Q: Is the upper bound in the corollary a sharp bound?

A: Sometimes the considered bounds are right but generally one can only proof uper and lower bounds.

Q: The goal utilizing ERM is always to minimize the risk oder the input space. Rare cases (with respect to distribution $\mathcal{D}$) are not considered because they have a very low probabilty but especially those rare cases (for example the corner case in autonomous driving) are the ones that are most interesting because of their strong impacts. How can the algorithms be good on those rare cases?

A: ERM sadly doesn’t work very well for those cases. But there are practical solutions for example

to overdistribute the rare examples by hand or
change the loss function. A bad outcome is asigned a very high value by the error function.

Q: Having a machine that is very conservative in risk taking and tends to overestimate errors could be problematic. So a quite philosophical question is what is better: overestimate or underestimate the error?

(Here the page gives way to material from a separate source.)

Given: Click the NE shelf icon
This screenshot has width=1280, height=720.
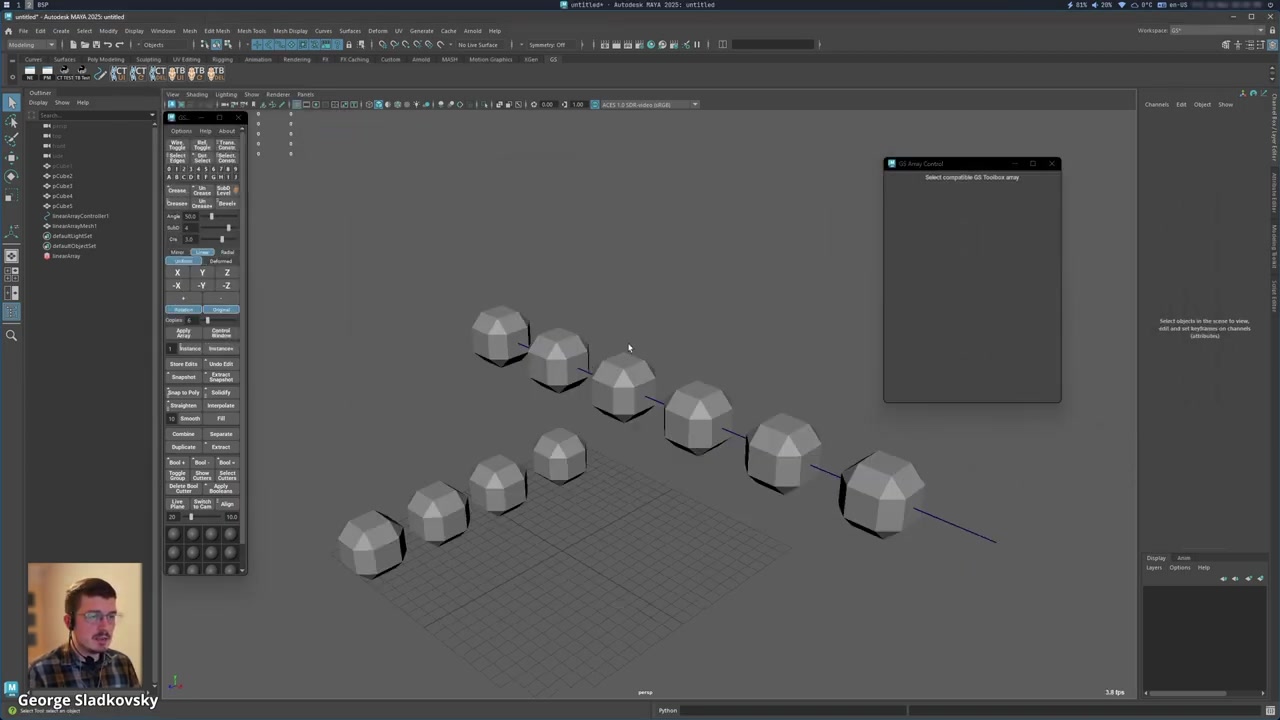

A: From a learning perspective, it is better to overestimate the error. For example, if the error measure (i.e., loss function) is non-continuous, non-convex, and/or non-differentiable, a standard way of dealing with it is by using a surrogate convex upper bound (e.g., the absolute error is a convex upper bound to the 0-1-loss).

In practice, a hypothesis is not necessarily evaluated with the same error measure it has been trained. E.g., a classification model can be trained using the hinge-loss, but the application requires a high precision with little importance to the recall. Then the model can be evaluated using these measures. It is an interesting practical problem, how to tweak the training process so that the resulting model is good given the application driven metric, especially in cases where the model cannot be directly optimized using this metric (because the metric is non-continuous, non-convex, because optimization with that metric has other undesireable side-effects, etc.).

Q: What is overfitting?

A: the Oxford dictionary defines overfitting as: “The production of an analysis which corresponds too closely or exactly to a particular set of data, and may therefore fail to fit additional data or predict future observations reliably.”

In ML, this refers to a model that has a low training error (empirical risk) $\mathcal{L}_{S}$ but a high risk $\mathcal{L}_{\mathcal{H},f}$.